Trucker im Einsatz für Kinder „A happy Day of Life“

Trucker im Einsatz für Kinder „A happy Day of Life“

Ein leichter Schauer fegte am Samstagnachmittag über den Autohof in Bösensell, als sich plötzlich die Hölle auftat.

Infernalisches Geheule erfüllte die Luft. Menschen hielten erschrocken den Atem an. Zeltwände vibrierten. Erinnerungen an riesige Kreuzfahrtschiffe, die sich den Hamburger Landungsbrücken nähern, wurden wach Dann die Erklärung: Die „Heuler“ – das war ein schier endloser Konvoi von PS-Giganten, von Trucks, einer imposanter als der andere. Mit dem niedlichen Begriff „Brummi“ hatten die nichts gemein. Aber sie befanden sich im Benefiz-Einsatz für Kinder und Jugendliche.

Viele Laster trugen die Namen von Speditionen aus dem Münsterland. So aus den Kreisen Coesfeld, Borken und Steinfurt. Andere kamen aus Hamburg oder Bayern.

Die Trucker und Truckerinnen – von ihren Speditionen großzügig unterstützt – waren nur von dem einen Wunsch beseelt, mehreren Dutzend Kindern einen schönen Tag zu bereiten, oder wie es von den Organisatoren hieß: „A happy day of life“.

Was bedeutete, gut 70 Kinder eines Kinderheims aus Herne, verteilt auf Selm, Lüdinghausen und Dülmen, einen Tag voller Abenteuer und Spiel zu ermöglichen.

So winkte aus den Beifahrer-Fenstern so mancher Knirps, so manches kleine Mädchen, erstaunt ob des großen Menschenauflaufs draußen im Regen. Der vergrößerte sich dann noch, als die Kolosse eingeparkt waren und ihre Fahrer sich um die Kinder herum stellten, um gemeinsam mit ihnen ein großes Herz zu bilden.

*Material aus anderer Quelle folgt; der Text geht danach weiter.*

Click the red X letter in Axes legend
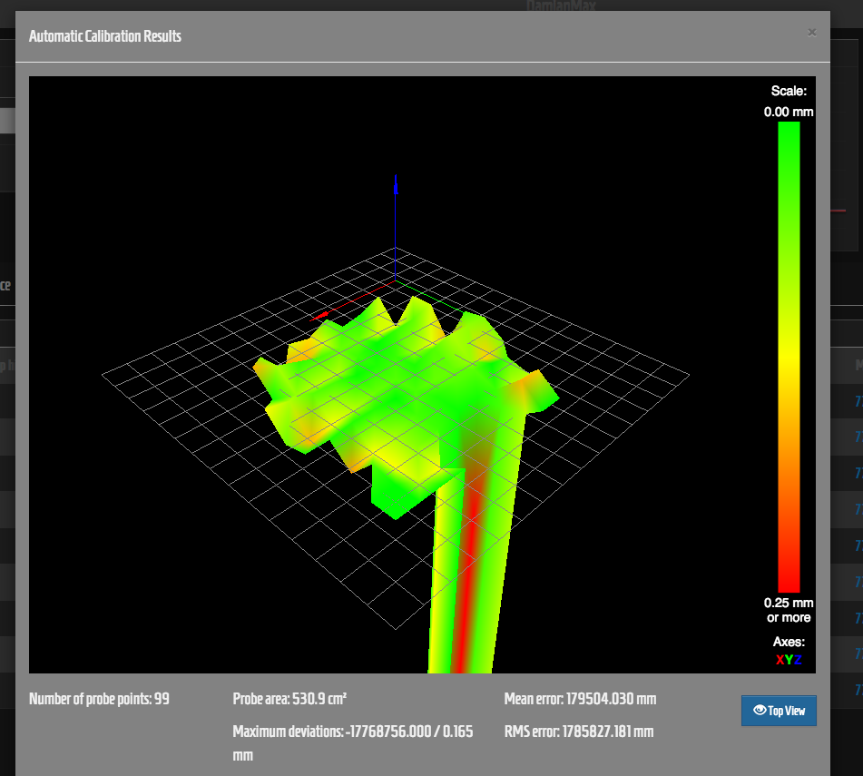 click(780, 659)
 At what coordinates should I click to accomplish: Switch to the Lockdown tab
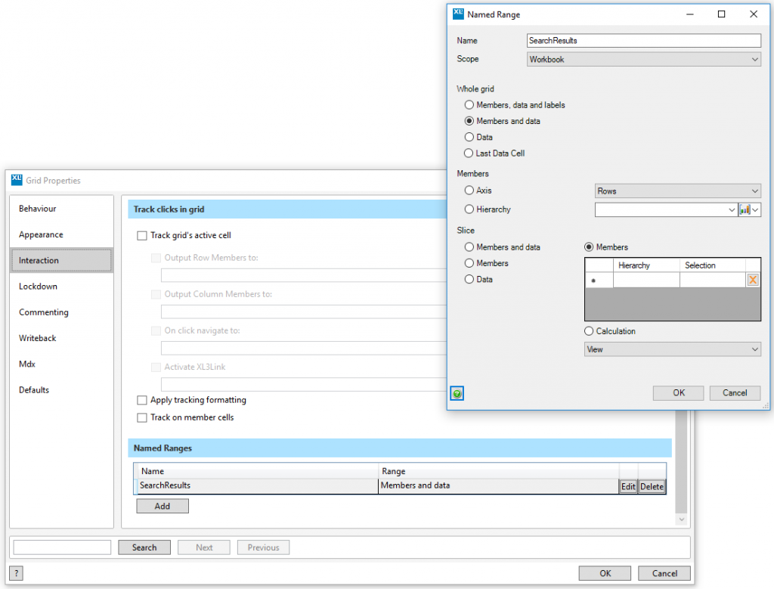click(39, 287)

Denn „Bewegen mit Herz“ heißt die „Fernfahrer-Initiative, die von Trucker Andreas Böcker im vergangenen Jahr gegründet wurde. Eine ehrenamtliche Initiative, die sich es sich zum Ziel gemacht hat, Kindern von drei bis 16 Jahren, die aus schwierigen sozialen Verhältnissen kommen, einmal im Jahr einen unbeschwerten Tag zu bereiten.

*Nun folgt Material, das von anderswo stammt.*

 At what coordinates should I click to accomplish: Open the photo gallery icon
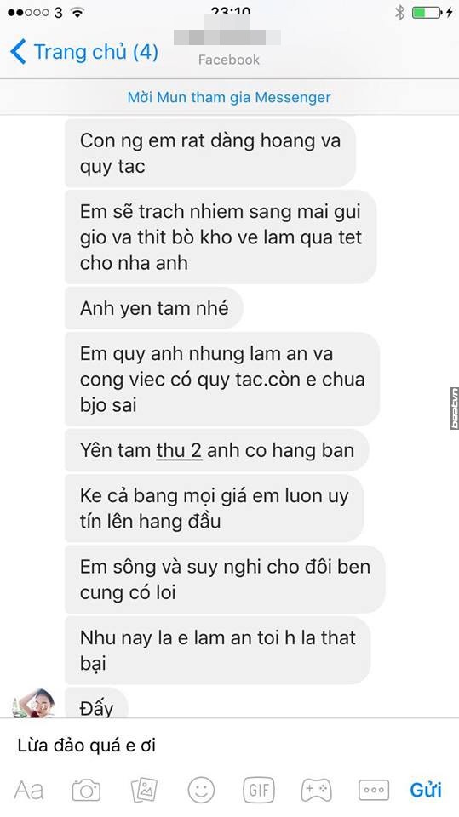click(x=144, y=791)
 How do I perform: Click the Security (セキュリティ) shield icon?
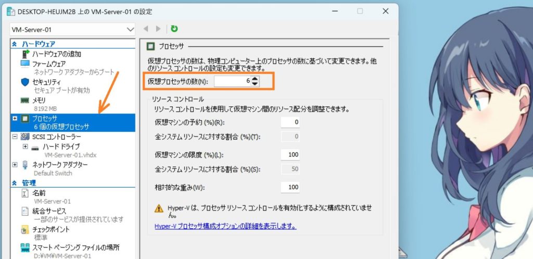25,82
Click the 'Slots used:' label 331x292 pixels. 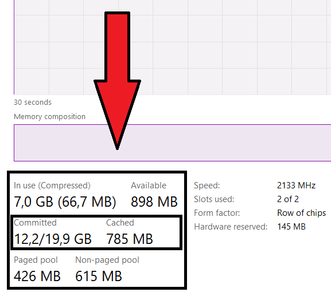pos(214,199)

Und zwar in Senden! Bürgermeister Alfred Holz, der von den Organisatoren zum Schirmherrn gewählt worden war, staunte begeistert: „Ich bin überwältigt von dem, was Sie da geschafft haben, um Kindern einmal etwas Besonders zu bieten. Und das alles ehrenamtlich für diejenigen, die unserer Hilfe bedürfen. Dank auch, dass Sie dafür ausgerechnet den Autohof Senden ausgesucht haben. Dank im Namen aller Kinder“, sagte Holz.

Und dann begann der Sturm auf die Attraktionen. Alle großen Institutionen, die mit Lastern und Verkehr zu tun haben, waren mit Infoständen und kleinen Souvenir-Tischen vertreten. So konnten die Trucker den Kindern nicht nur Essen und Trinken spendieren, mehr als 200 Helfer kümmerten sich auch um Luftballon-Wettbewerbe, eine Tombola mit 700 Preisen, Schminktischen, Trickspielereien und jede denkbare Art von Unterhaltung – bis zur Musik.

Denn mit im Tross erkannte manche Besucherin auch den „Mann mit der Mundharmonika“, Michael Hirte, auf dem Autohof. Für die Kleinen wurde es ein großer Tag. Nicht zuletzt auch dank der Unterstützung durch die Polizei, die Feuerwehr aus Bösensell und ein DRK-Team aus Senden.